Exercise requirements: Going line by line through the records below, count those with the word "button" and give only the count.

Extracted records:
------------

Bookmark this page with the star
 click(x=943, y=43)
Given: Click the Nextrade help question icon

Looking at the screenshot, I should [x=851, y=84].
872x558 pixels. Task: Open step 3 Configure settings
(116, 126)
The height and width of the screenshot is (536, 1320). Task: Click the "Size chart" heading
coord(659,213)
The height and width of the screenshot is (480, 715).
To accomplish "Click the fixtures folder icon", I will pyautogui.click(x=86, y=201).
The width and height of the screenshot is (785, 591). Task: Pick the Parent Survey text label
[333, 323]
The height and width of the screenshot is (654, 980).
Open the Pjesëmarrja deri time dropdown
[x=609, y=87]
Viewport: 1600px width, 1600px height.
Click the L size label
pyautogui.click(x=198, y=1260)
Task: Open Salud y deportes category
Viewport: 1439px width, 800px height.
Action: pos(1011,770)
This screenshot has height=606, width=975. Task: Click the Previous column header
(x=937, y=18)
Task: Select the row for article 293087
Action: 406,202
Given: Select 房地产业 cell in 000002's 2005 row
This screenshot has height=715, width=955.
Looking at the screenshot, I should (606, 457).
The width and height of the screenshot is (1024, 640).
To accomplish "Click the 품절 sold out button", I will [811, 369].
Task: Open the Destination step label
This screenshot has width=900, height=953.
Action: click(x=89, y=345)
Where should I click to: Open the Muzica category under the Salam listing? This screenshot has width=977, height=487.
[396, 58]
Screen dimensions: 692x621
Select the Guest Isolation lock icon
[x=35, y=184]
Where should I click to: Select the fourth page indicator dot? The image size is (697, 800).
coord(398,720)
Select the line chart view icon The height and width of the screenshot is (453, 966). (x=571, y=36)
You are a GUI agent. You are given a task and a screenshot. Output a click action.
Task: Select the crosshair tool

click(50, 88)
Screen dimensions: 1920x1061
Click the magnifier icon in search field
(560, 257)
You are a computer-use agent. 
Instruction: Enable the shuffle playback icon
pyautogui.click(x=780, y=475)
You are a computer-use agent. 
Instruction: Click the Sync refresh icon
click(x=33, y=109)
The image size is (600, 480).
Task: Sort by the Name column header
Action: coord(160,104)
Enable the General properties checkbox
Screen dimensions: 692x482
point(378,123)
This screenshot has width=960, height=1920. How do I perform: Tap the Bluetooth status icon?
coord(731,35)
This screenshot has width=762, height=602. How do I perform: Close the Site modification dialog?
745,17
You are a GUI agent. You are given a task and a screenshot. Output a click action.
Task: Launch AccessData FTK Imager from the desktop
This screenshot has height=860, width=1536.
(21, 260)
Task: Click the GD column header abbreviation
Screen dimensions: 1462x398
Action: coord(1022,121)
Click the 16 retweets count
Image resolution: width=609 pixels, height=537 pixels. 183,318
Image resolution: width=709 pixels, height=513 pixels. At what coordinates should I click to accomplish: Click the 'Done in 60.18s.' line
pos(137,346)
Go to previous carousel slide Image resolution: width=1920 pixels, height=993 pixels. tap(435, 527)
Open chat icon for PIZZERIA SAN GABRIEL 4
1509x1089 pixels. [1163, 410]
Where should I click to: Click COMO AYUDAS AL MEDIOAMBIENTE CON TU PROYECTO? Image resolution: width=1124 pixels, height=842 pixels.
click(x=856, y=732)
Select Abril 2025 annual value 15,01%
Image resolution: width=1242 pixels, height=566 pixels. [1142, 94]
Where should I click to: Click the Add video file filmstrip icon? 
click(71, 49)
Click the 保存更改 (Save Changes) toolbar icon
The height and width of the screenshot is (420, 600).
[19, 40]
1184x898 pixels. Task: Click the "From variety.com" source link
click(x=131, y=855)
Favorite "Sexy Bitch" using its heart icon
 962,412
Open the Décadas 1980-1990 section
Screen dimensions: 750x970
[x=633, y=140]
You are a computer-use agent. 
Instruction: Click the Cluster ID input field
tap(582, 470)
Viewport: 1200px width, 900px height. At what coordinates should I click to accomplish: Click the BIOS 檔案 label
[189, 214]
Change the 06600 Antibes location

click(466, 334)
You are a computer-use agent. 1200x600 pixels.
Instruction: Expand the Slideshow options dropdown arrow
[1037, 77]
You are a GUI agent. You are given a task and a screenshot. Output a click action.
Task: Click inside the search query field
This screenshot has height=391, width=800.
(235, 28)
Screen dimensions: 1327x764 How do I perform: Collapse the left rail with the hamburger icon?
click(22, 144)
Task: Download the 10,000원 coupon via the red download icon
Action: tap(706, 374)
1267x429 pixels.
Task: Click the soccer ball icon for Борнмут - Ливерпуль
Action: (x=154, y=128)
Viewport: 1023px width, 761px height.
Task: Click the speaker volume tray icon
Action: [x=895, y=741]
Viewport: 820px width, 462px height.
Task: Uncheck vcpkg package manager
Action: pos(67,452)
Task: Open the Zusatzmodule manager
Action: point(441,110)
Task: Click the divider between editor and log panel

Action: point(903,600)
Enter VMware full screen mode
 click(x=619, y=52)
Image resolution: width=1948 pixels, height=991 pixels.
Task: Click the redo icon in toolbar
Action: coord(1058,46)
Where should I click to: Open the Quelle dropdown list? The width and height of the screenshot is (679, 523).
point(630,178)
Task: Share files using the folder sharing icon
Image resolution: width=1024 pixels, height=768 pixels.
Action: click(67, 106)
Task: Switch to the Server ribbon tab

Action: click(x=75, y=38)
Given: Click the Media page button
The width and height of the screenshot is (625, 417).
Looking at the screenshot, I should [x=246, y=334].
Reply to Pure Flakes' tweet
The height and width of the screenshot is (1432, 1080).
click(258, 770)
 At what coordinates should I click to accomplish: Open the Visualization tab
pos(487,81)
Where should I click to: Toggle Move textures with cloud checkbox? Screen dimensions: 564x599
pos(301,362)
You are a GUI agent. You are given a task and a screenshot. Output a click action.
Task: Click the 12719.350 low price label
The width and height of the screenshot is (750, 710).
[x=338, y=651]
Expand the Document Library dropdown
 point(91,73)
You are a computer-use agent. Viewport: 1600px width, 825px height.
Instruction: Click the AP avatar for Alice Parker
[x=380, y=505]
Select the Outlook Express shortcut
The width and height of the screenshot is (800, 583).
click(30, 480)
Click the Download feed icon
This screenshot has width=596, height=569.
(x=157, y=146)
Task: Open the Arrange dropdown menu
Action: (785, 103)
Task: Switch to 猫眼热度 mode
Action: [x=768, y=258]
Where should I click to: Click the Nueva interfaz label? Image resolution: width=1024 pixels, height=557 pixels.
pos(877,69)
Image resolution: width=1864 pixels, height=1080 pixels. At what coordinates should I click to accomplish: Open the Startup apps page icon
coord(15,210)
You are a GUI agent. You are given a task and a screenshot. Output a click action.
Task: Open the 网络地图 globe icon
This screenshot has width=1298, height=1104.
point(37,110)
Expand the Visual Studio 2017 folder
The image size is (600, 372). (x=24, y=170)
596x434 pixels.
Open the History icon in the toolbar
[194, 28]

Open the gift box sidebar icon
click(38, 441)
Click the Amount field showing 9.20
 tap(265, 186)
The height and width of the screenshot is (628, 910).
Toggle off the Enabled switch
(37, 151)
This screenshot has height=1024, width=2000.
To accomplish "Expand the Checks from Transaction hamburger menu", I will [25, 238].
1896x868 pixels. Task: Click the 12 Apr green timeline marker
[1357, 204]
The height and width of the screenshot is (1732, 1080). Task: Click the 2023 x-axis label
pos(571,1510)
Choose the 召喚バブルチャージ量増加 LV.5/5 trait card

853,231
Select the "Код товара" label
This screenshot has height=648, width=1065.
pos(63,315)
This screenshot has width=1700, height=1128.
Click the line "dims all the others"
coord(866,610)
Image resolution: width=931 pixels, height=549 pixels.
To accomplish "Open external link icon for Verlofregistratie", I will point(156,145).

------------

Task output: 2